Beginning with the line that contains "This screenshot has height=537, width=1024.", copy each subsequent line of the data below through the last one, including both ends but not the pictures.

*** DATA SHOWN

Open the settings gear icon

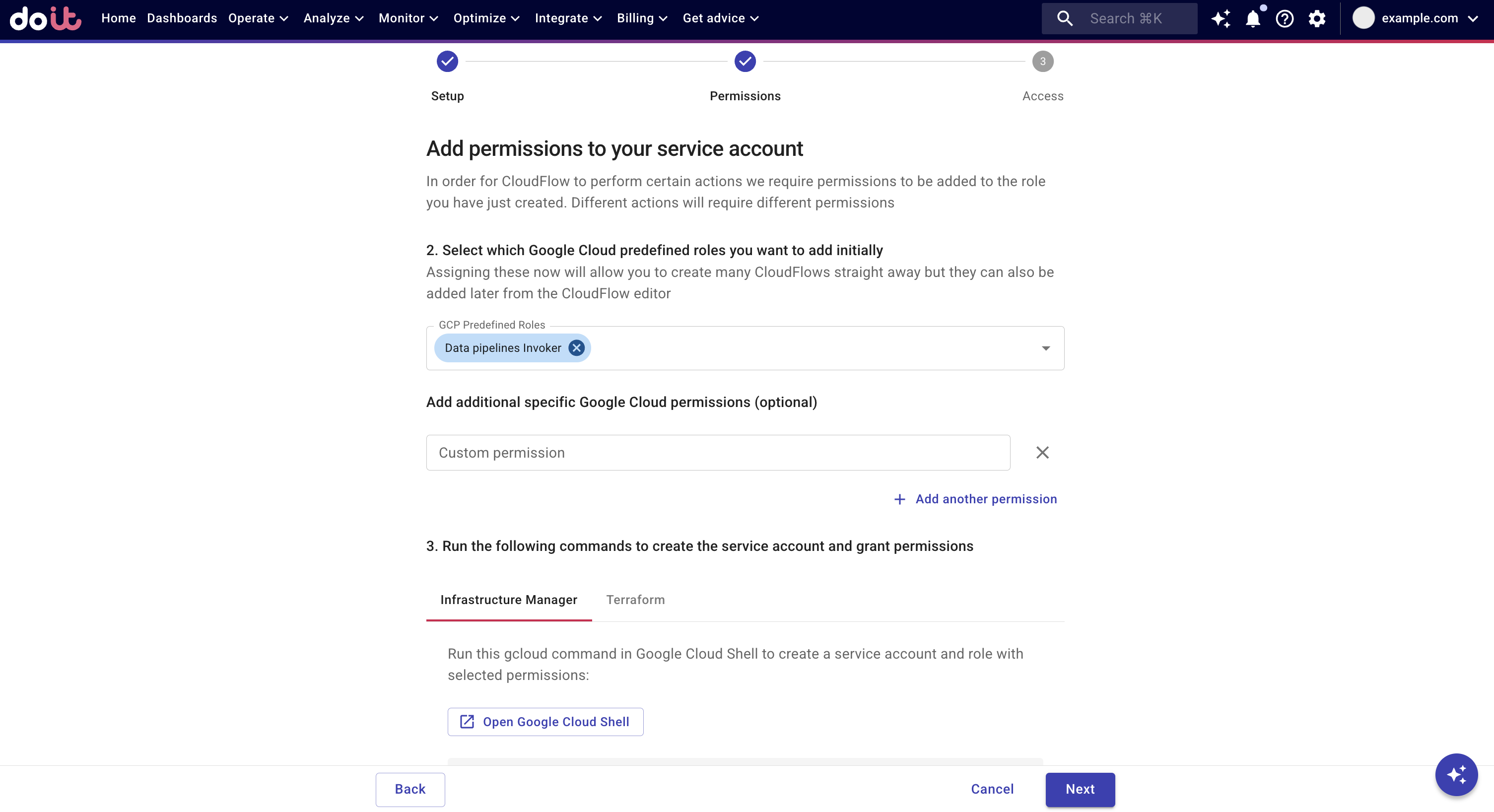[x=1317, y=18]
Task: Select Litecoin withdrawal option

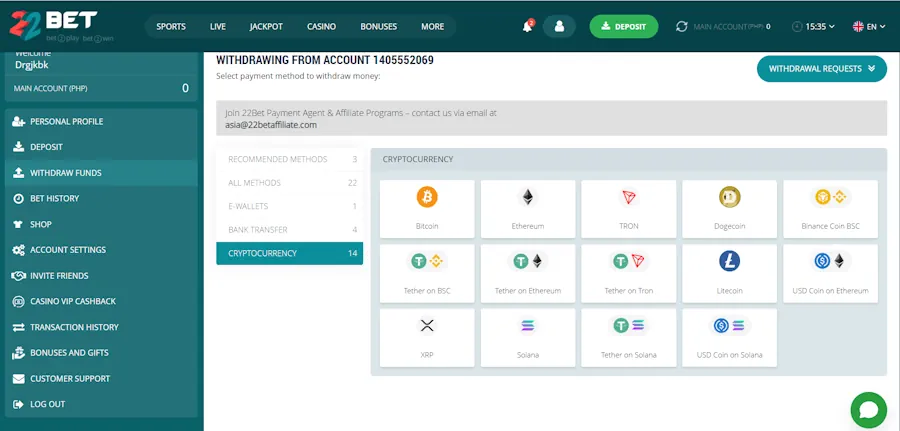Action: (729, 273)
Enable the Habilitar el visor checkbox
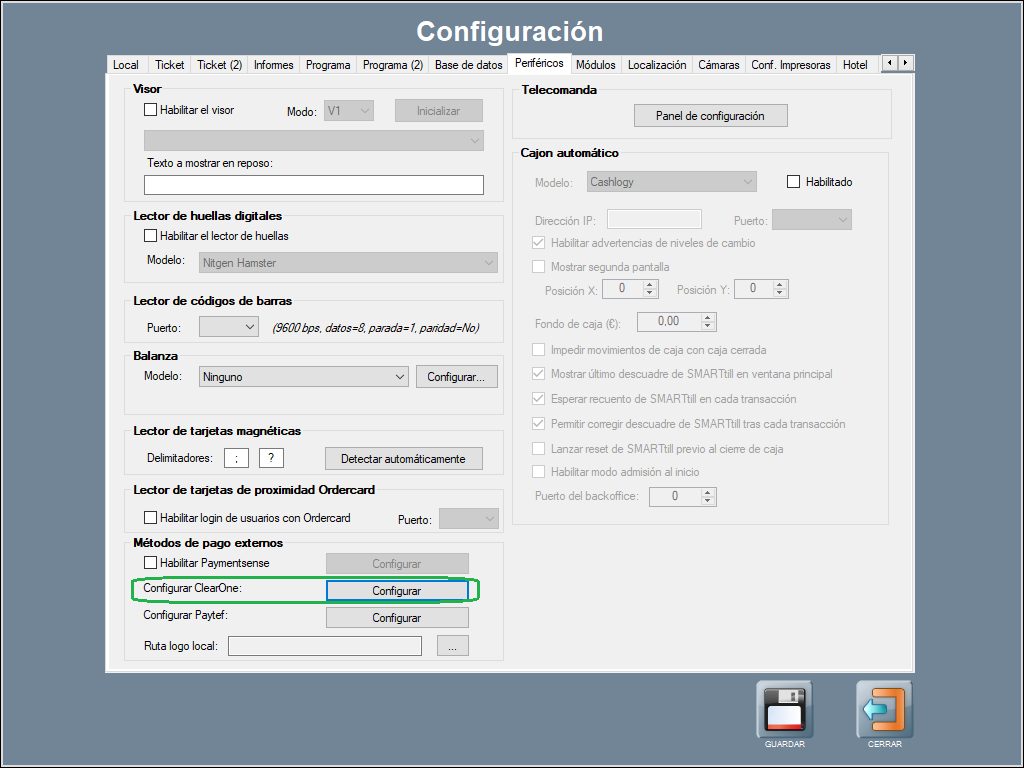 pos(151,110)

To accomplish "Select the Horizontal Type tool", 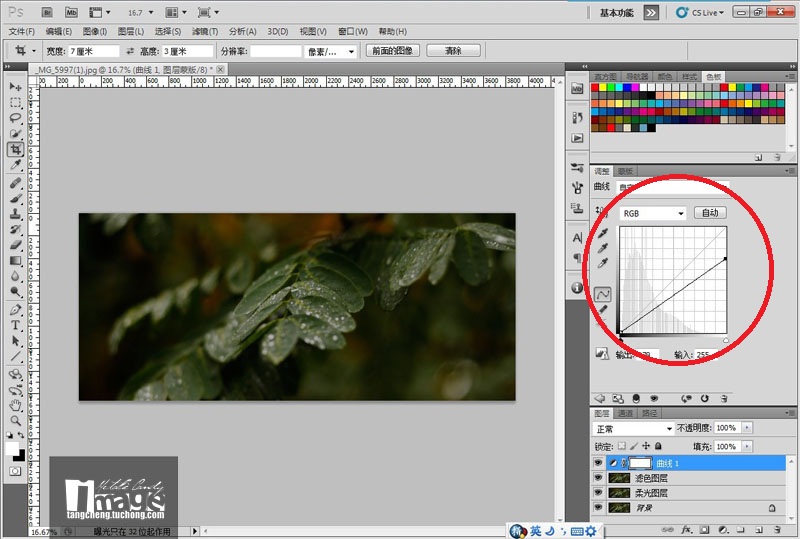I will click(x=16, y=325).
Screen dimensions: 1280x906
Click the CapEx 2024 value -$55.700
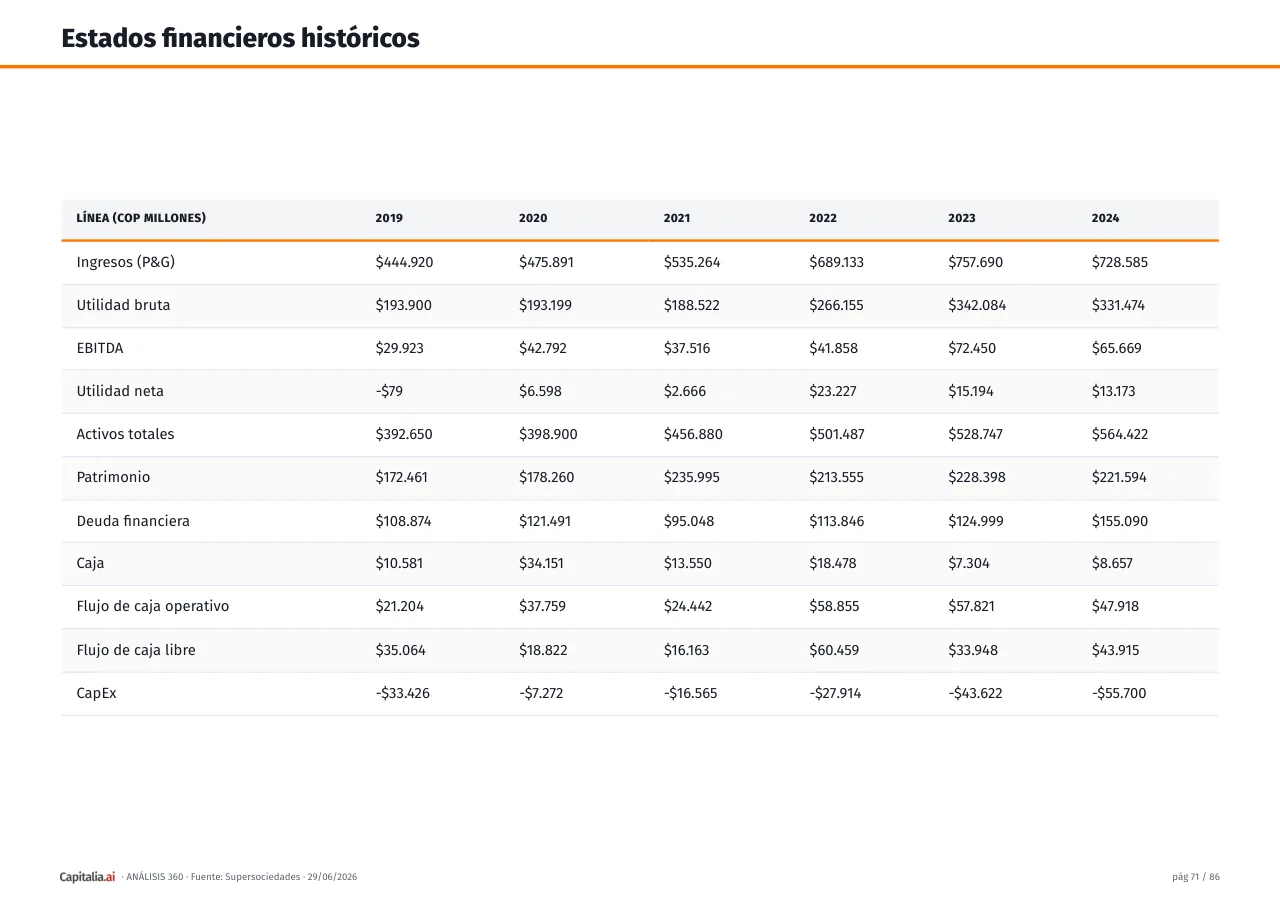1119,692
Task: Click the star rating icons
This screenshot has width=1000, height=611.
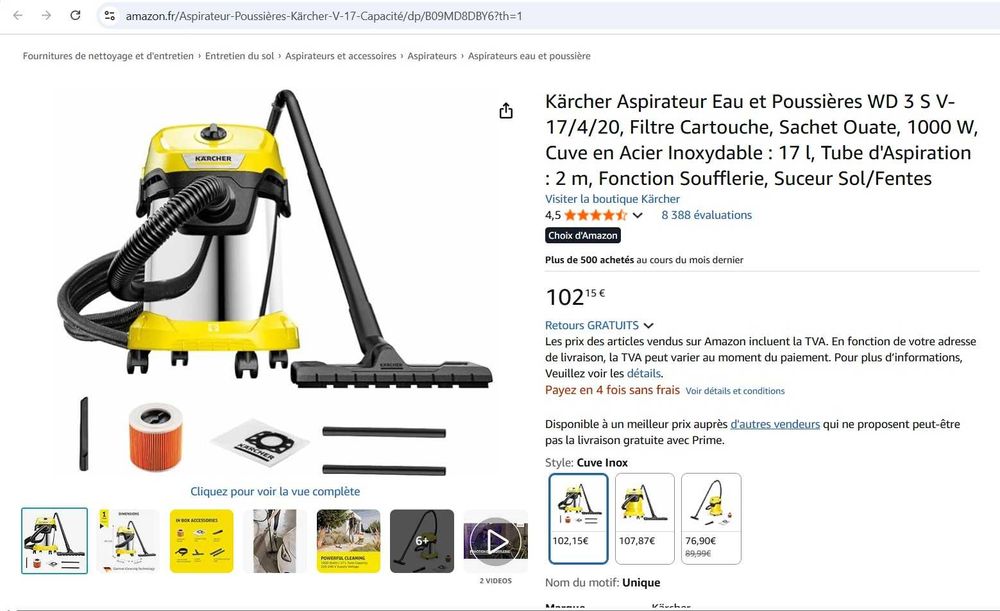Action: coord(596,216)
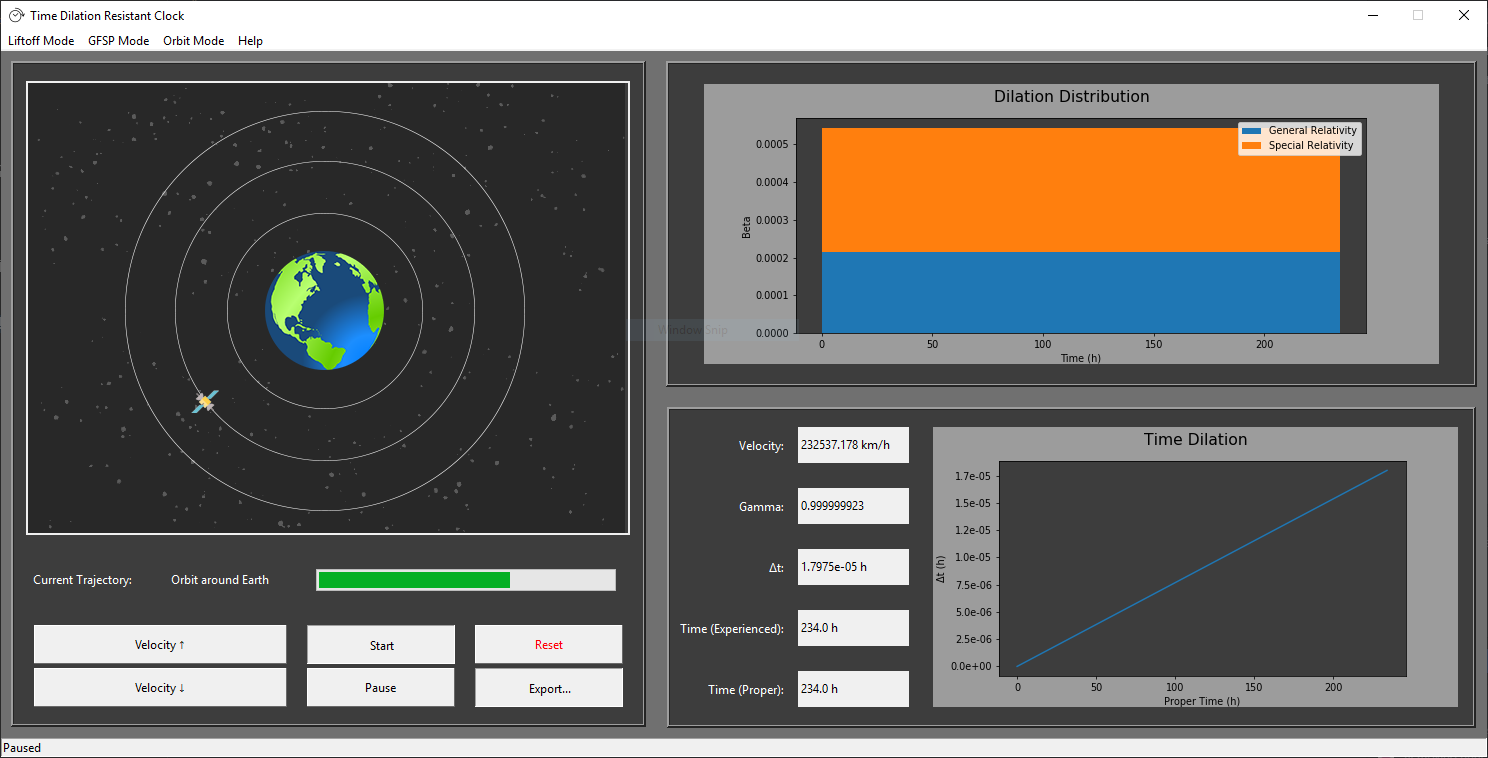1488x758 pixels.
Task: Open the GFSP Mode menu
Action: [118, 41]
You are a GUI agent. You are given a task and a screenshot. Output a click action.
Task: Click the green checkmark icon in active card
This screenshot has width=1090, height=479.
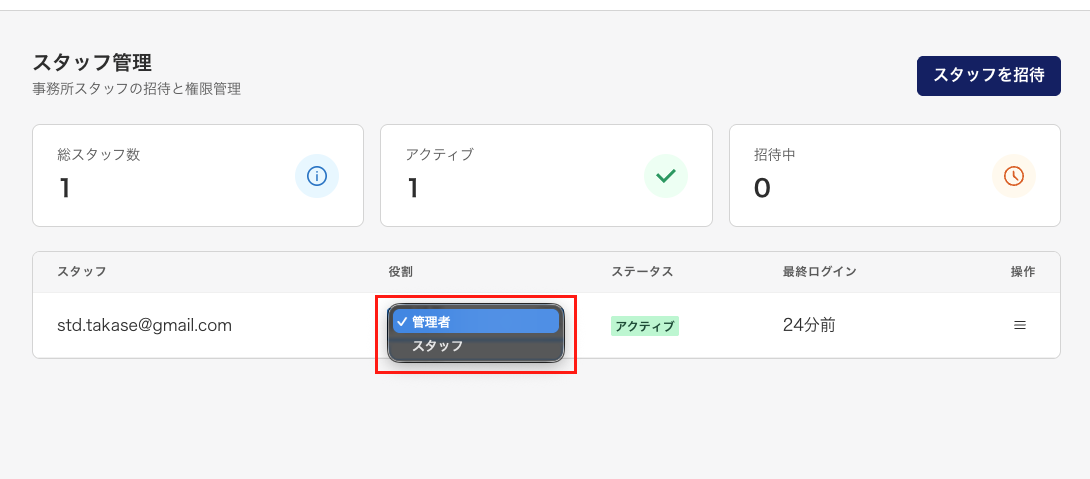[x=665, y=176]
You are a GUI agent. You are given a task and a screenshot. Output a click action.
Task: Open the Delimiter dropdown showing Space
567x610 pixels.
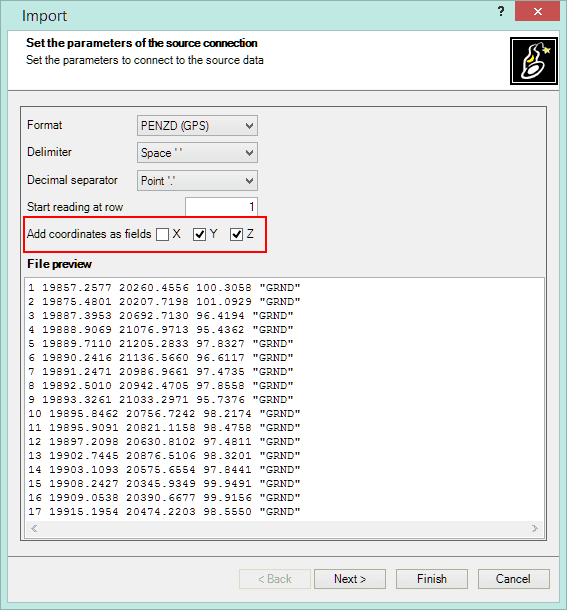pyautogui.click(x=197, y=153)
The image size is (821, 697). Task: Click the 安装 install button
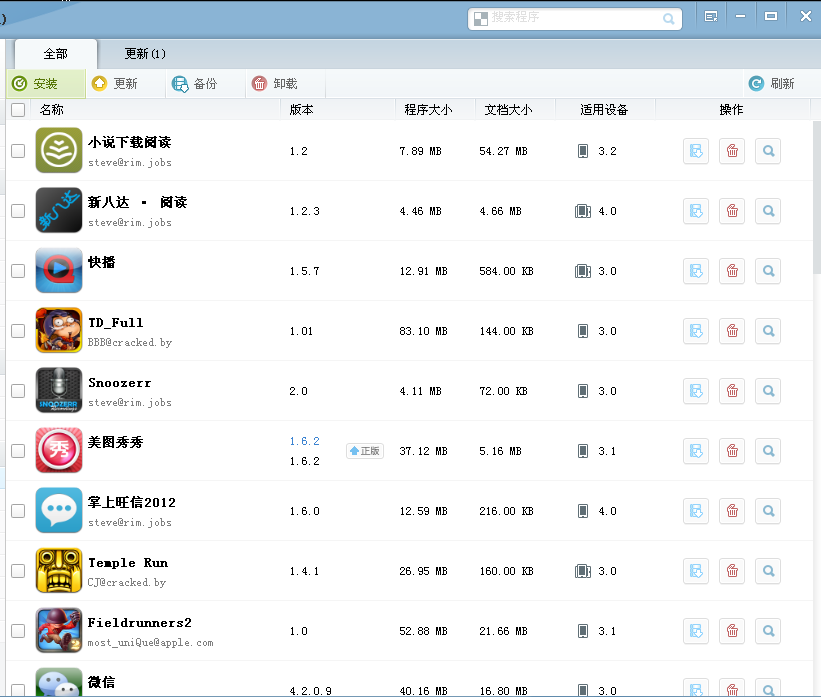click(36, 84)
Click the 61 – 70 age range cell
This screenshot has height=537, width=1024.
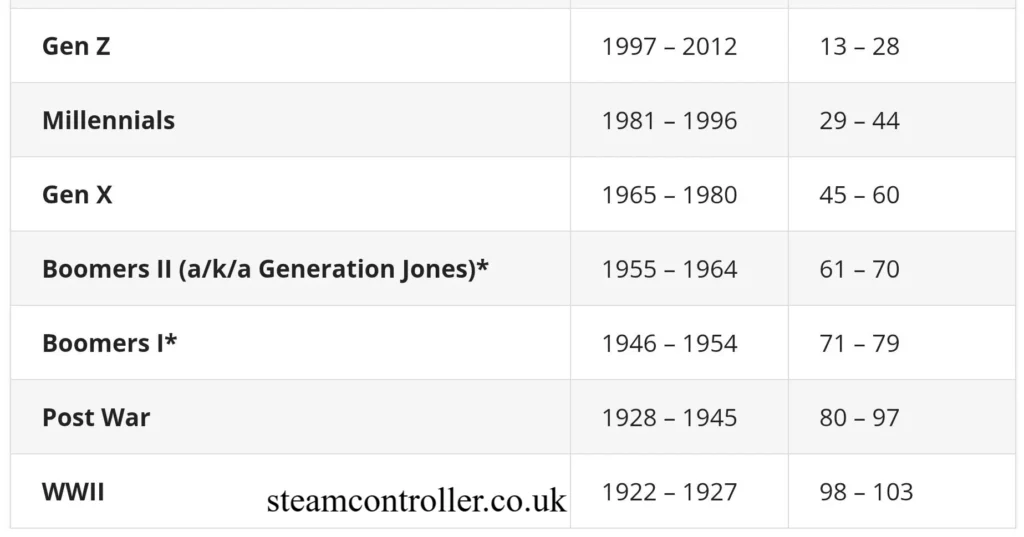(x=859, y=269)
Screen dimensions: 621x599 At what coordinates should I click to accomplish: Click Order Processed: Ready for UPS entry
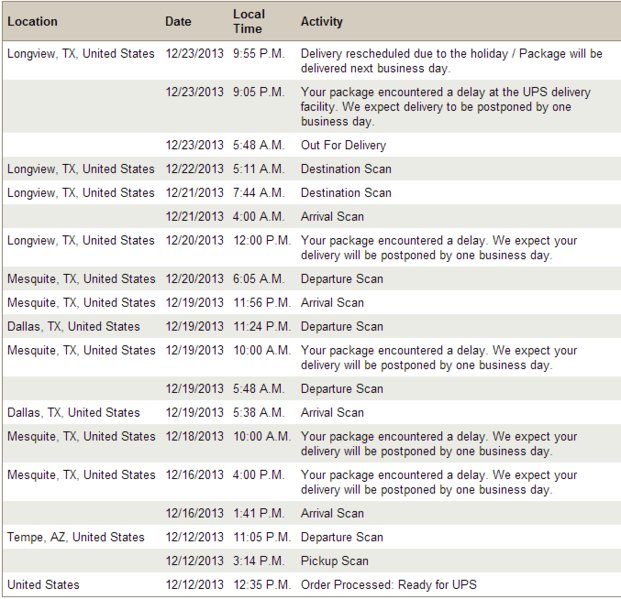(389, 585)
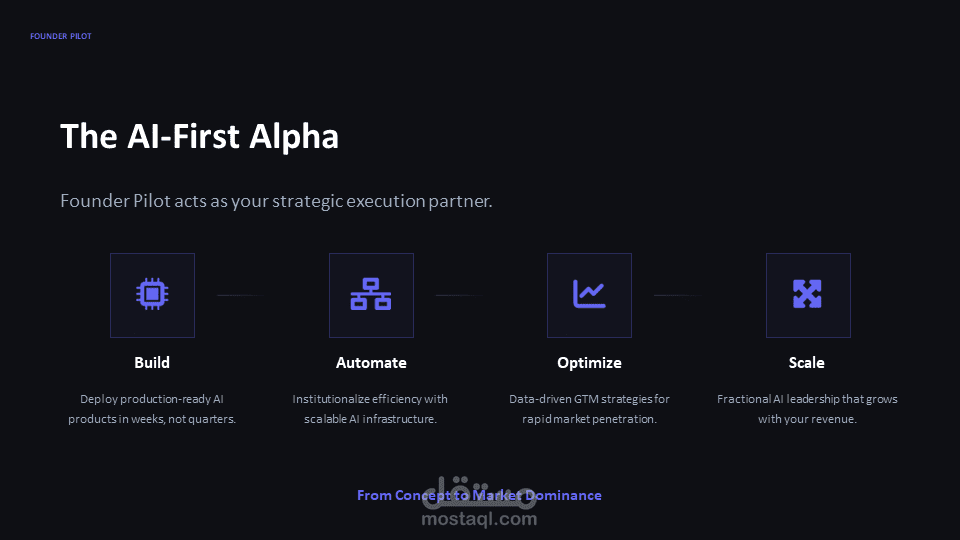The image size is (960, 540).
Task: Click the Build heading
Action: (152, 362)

******

RESULT:
This screenshot has height=537, width=1024.
(x=859, y=269)
Screen dimensions: 621x599 At what coordinates should I click to accomplish: Click Order Processed: Ready for UPS entry
(389, 585)
The image size is (960, 540).
Task: Click the Build heading
Action: (152, 362)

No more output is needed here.